### PROMPT 1
Rename "Screen dimensions" to "Viewport size" in the entries from the first line up to and including the line with "Looking at the screenshot, I should point(95,65).", and give those lines again with nothing else changed.

Upper Paleolithic people were specialized in group big game hunting, sometimes pursuing and driving into traps entire herds. Their nutritional needs were met, over the many thousand years when the vegetation was limited to tundra and steppe and the land was covered by ice and snow for long periods, largely by meat consumption. More sophisticated tool making methods resulted in the production of long (even over two feet), narrow and sharp flintstone splits. In a cave near Nowy Targ (East-Gravettian culture) a 30,000 years old, world's oldest boomerang was found - a crescent-shaped 70 cm long object with fine finish, made of mammoth tusk. From the same period come the bone "Mladeč blades" of the Aurignacian culture found in Wierzchowie, Kraków County.
Rydno is a complex of archeological sites along the Kamiennna River valley between Skarżysko-Kamienna and Wąchock. Several hundred Paleolithic campsites have been located there, which makes it the world's largest accumulation of such finds. They extend over a number of periods, beginning with the Mousterian (Neanderthal) culture, followed by the Hamburg culture of reindeer hunters; the Final Paleolithic is represented there by the Komornica culture named after a village in Legionowo County. The best known Late Paleolithic campsites in the area, which include some dugout huts, belonged to the people preoccupied with hematite ore mining, from which ochre pigment used for body painting was being made. The red dye was widely traded, which is why rocks and minerals originating from distant regions of today's Poland, Slovakia and Hungary are found at Rydno. Pieces of "chocolate" flint brought into this area for processing were stored in quantities that were always the multiples of three. Because of this and other evidence it is believed that the Paleolithic people developed a counting system based on this number. A 12,600 BC Hamburg culture site with tents, camp-fire and stone meat baking devices was discovered in Olbrachcice, Wschowa County[1][5][6].

### PROVIDED RECORDS

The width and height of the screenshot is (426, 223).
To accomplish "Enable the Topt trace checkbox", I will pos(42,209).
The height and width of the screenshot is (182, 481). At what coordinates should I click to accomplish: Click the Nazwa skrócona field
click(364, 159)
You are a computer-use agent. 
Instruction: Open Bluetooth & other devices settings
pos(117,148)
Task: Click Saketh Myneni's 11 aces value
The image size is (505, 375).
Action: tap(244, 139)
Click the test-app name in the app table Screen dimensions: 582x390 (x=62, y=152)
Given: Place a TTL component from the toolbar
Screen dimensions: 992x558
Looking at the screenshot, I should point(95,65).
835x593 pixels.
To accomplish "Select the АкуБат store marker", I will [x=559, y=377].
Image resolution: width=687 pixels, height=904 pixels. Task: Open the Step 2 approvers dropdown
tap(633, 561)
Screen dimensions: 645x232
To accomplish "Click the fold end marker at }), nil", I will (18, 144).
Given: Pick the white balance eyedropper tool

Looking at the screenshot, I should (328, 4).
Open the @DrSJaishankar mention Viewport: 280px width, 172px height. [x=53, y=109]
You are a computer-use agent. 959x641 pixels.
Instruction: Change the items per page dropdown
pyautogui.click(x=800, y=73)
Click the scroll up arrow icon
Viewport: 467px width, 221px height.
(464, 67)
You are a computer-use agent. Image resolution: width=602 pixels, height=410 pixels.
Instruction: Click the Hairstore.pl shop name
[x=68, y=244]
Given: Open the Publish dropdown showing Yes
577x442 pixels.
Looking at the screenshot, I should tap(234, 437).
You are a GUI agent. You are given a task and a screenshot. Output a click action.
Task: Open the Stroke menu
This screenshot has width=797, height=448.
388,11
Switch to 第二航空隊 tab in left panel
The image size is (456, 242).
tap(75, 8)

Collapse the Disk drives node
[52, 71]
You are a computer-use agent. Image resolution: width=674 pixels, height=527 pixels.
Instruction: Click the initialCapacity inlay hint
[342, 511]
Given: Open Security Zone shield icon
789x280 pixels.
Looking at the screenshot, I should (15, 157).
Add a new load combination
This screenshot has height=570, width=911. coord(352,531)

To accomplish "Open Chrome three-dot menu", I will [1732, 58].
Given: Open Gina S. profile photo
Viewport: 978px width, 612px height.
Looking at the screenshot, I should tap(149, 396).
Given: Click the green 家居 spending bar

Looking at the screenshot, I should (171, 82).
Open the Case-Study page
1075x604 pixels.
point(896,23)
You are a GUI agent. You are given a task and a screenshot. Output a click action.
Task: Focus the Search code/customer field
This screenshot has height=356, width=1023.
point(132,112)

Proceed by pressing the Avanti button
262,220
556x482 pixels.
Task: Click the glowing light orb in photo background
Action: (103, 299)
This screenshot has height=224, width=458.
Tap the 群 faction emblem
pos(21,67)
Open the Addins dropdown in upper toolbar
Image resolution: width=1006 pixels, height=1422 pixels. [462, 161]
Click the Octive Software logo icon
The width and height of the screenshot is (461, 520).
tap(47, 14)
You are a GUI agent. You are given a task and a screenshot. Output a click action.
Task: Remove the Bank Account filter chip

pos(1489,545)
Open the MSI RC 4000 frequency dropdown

### PROMPT 2
According to the passage on Paleolithic finds in Poland, what material was the world's oldest boomerang made of?

### EXPECTED OUTPUT 1
The width and height of the screenshot is (426, 223).
To accomplish "Enable the Topt trace checkbox", I will pos(42,209).
The height and width of the screenshot is (182, 481). At what coordinates should I click to accomplish: Click the Nazwa skrócona field
click(364, 159)
You are a computer-use agent. 
Instruction: Open Bluetooth & other devices settings
pos(117,148)
Task: Click Saketh Myneni's 11 aces value
The image size is (505, 375).
Action: tap(244, 139)
Click the test-app name in the app table Viewport size: 582x390 (x=62, y=152)
Given: Place a TTL component from the toolbar
Viewport size: 992x558
Looking at the screenshot, I should point(95,65).

### EXPECTED OUTPUT 2
Mammoth tusk.